§ **PROBLEM TO WORK ON**
Format all the rows below as a Markdown table with two columns, n for the row number and Line for the text of the row, and skip any blank lines.

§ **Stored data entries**

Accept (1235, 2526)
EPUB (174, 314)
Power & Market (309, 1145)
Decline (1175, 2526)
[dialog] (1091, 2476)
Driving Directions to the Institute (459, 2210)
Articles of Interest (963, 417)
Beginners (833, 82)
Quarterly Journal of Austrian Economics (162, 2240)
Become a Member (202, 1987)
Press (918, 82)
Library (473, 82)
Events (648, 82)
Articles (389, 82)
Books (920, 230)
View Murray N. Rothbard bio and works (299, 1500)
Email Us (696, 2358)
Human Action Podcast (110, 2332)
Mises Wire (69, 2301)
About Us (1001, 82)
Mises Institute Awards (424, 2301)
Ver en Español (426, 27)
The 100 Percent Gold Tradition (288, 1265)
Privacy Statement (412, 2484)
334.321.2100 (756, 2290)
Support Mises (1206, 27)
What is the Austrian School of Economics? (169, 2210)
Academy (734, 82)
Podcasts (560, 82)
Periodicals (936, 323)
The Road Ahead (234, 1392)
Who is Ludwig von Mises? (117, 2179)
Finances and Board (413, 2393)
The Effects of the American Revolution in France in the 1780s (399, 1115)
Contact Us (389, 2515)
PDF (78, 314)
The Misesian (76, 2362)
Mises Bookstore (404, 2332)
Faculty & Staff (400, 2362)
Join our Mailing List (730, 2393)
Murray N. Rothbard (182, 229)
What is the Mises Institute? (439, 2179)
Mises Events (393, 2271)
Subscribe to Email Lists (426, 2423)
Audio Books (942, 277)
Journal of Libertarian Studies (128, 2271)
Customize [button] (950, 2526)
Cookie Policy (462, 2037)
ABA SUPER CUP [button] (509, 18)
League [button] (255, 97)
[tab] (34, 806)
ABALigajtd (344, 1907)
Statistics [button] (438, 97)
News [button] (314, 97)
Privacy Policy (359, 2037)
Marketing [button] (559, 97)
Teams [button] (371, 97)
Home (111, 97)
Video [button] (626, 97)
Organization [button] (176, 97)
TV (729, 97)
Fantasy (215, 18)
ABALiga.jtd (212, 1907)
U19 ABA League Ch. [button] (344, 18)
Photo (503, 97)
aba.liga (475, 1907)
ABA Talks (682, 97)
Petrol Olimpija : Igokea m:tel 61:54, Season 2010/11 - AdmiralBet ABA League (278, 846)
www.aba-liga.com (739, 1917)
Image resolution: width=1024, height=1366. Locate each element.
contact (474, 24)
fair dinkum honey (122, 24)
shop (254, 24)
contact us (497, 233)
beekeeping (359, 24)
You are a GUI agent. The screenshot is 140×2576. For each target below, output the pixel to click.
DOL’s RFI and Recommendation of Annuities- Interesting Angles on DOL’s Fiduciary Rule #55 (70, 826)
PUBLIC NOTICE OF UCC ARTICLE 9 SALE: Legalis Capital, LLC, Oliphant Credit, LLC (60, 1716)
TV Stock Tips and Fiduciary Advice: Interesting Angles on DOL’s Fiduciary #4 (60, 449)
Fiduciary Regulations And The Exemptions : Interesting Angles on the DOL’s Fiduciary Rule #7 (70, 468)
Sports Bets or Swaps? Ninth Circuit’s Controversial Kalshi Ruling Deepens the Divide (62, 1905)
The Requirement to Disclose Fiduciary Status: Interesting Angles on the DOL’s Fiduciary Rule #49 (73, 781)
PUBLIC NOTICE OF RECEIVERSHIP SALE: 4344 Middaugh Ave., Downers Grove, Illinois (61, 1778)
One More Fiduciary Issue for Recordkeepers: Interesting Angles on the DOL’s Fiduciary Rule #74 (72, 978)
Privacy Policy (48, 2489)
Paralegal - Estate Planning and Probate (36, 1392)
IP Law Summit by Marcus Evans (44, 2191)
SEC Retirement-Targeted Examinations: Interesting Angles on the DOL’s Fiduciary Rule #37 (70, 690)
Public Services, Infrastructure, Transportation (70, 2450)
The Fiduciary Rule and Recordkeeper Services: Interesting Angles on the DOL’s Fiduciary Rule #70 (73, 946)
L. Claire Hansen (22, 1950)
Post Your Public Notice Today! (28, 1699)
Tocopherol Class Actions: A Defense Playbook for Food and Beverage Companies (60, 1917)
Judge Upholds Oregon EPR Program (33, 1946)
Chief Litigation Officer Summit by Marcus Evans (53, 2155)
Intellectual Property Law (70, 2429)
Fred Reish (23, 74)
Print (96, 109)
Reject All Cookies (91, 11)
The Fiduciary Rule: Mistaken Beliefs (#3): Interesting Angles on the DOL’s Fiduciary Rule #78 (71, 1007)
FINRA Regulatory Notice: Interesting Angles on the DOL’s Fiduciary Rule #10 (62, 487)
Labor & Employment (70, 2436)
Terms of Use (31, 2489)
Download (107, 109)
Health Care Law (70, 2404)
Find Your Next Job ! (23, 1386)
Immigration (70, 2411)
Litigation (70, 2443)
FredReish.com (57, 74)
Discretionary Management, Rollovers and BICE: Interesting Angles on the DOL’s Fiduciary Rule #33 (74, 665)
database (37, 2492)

§ **WRITTEN RESPONSE**
| n | Line |
|---|---|
| 1 | Accept (1235, 2526) |
| 2 | EPUB (174, 314) |
| 3 | Power & Market (309, 1145) |
| 4 | Decline (1175, 2526) |
| 5 | [dialog] (1091, 2476) |
| 6 | Driving Directions to the Institute (459, 2210) |
| 7 | Articles of Interest (963, 417) |
| 8 | Beginners (833, 82) |
| 9 | Quarterly Journal of Austrian Economics (162, 2240) |
| 10 | Become a Member (202, 1987) |
| 11 | Press (918, 82) |
| 12 | Library (473, 82) |
| 13 | Events (648, 82) |
| 14 | Articles (389, 82) |
| 15 | Books (920, 230) |
| 16 | View Murray N. Rothbard bio and works (299, 1500) |
| 17 | Email Us (696, 2358) |
| 18 | Human Action Podcast (110, 2332) |
| 19 | Mises Wire (69, 2301) |
| 20 | About Us (1001, 82) |
| 21 | Mises Institute Awards (424, 2301) |
| 22 | Ver en Español (426, 27) |
| 23 | The 100 Percent Gold Tradition (288, 1265) |
| 24 | Privacy Statement (412, 2484) |
| 25 | 334.321.2100 (756, 2290) |
| 26 | Support Mises (1206, 27) |
| 27 | What is the Austrian School of Economics? (169, 2210) |
| 28 | Academy (734, 82) |
| 29 | Podcasts (560, 82) |
| 30 | Periodicals (936, 323) |
| 31 | The Road Ahead (234, 1392) |
| 32 | Who is Ludwig von Mises? (117, 2179) |
| 33 | Finances and Board (413, 2393) |
| 34 | The Effects of the American Revolution in France in the 1780s (399, 1115) |
| 35 | Contact Us (389, 2515) |
| 36 | PDF (78, 314) |
| 37 | The Misesian (76, 2362) |
| 38 | Mises Bookstore (404, 2332) |
| 39 | Faculty & Staff (400, 2362) |
| 40 | Join our Mailing List (730, 2393) |
| 41 | Murray N. Rothbard (182, 229) |
| 42 | What is the Mises Institute? (439, 2179) |
| 43 | Mises Events (393, 2271) |
| 44 | Subscribe to Email Lists (426, 2423) |
| 45 | Audio Books (942, 277) |
| 46 | Journal of Libertarian Studies (128, 2271) |
| 47 | Customize [button] (950, 2526) |
| 48 | Cookie Policy (462, 2037) |
| 49 | ABA SUPER CUP [button] (509, 18) |
| 50 | League [button] (255, 97) |
| 51 | [tab] (34, 806) |
| 52 | ABALigajtd (344, 1907) |
| 53 | Statistics [button] (438, 97) |
| 54 | News [button] (314, 97) |
| 55 | Privacy Policy (359, 2037) |
| 56 | Marketing [button] (559, 97) |
| 57 | Teams [button] (371, 97) |
| 58 | Home (111, 97) |
| 59 | Video [button] (626, 97) |
| 60 | Organization [button] (176, 97) |
| 61 | TV (729, 97) |
| 62 | Fantasy (215, 18) |
| 63 | ABALiga.jtd (212, 1907) |
| 64 | U19 ABA League Ch. [button] (344, 18) |
| 65 | Photo (503, 97) |
| 66 | aba.liga (475, 1907) |
| 67 | ABA Talks (682, 97) |
| 68 | Petrol Olimpija : Igokea m:tel 61:54, Season 2010/11 - AdmiralBet ABA League (278, 846) |
| 69 | www.aba-liga.com (739, 1917) |
| 70 | Image resolution: width=1024, height=1366. Locate each element. |
| 71 | contact (474, 24) |
| 72 | fair dinkum honey (122, 24) |
| 73 | shop (254, 24) |
| 74 | contact us (497, 233) |
| 75 | beekeeping (359, 24) |
| 76 | You are a GUI agent. The screenshot is 140×2576. For each target below, output the pixel to click. |
| 77 | DOL’s RFI and Recommendation of Annuities- Interesting Angles on DOL’s Fiduciary Rule #55 (70, 826) |
| 78 | PUBLIC NOTICE OF UCC ARTICLE 9 SALE: Legalis Capital, LLC, Oliphant Credit, LLC (60, 1716) |
| 79 | TV Stock Tips and Fiduciary Advice: Interesting Angles on DOL’s Fiduciary #4 (60, 449) |
| 80 | Fiduciary Regulations And The Exemptions : Interesting Angles on the DOL’s Fiduciary Rule #7 (70, 468) |
| 81 | Sports Bets or Swaps? Ninth Circuit’s Controversial Kalshi Ruling Deepens the Divide (62, 1905) |
| 82 | The Requirement to Disclose Fiduciary Status: Interesting Angles on the DOL’s Fiduciary Rule #49 (73, 781) |
| 83 | PUBLIC NOTICE OF RECEIVERSHIP SALE: 4344 Middaugh Ave., Downers Grove, Illinois (61, 1778) |
| 84 | One More Fiduciary Issue for Recordkeepers: Interesting Angles on the DOL’s Fiduciary Rule #74 (72, 978) |
| 85 | Privacy Policy (48, 2489) |
| 86 | Paralegal - Estate Planning and Probate (36, 1392) |
| 87 | IP Law Summit by Marcus Evans (44, 2191) |
| 88 | SEC Retirement-Targeted Examinations: Interesting Angles on the DOL’s Fiduciary Rule #37 (70, 690) |
| 89 | Public Services, Infrastructure, Transportation (70, 2450) |
| 90 | The Fiduciary Rule and Recordkeeper Services: Interesting Angles on the DOL’s Fiduciary Rule #70 (73, 946) |
| 91 | L. Claire Hansen (22, 1950) |
| 92 | Post Your Public Notice Today! (28, 1699) |
| 93 | Tocopherol Class Actions: A Defense Playbook for Food and Beverage Companies (60, 1917) |
| 94 | Judge Upholds Oregon EPR Program (33, 1946) |
| 95 | Chief Litigation Officer Summit by Marcus Evans (53, 2155) |
| 96 | Intellectual Property Law (70, 2429) |
| 97 | Fred Reish (23, 74) |
| 98 | Print (96, 109) |
| 99 | Reject All Cookies (91, 11) |
| 100 | The Fiduciary Rule: Mistaken Beliefs (#3): Interesting Angles on the DOL’s Fiduciary Rule #78 (71, 1007) |
| 101 | FINRA Regulatory Notice: Interesting Angles on the DOL’s Fiduciary Rule #10 (62, 487) |
| 102 | Labor & Employment (70, 2436) |
| 103 | Terms of Use (31, 2489) |
| 104 | Download (107, 109) |
| 105 | Health Care Law (70, 2404) |
| 106 | Find Your Next Job ! (23, 1386) |
| 107 | Immigration (70, 2411) |
| 108 | Litigation (70, 2443) |
| 109 | FredReish.com (57, 74) |
| 110 | Discretionary Management, Rollovers and BICE: Interesting Angles on the DOL’s Fiduciary Rule #33 (74, 665) |
| 111 | database (37, 2492) |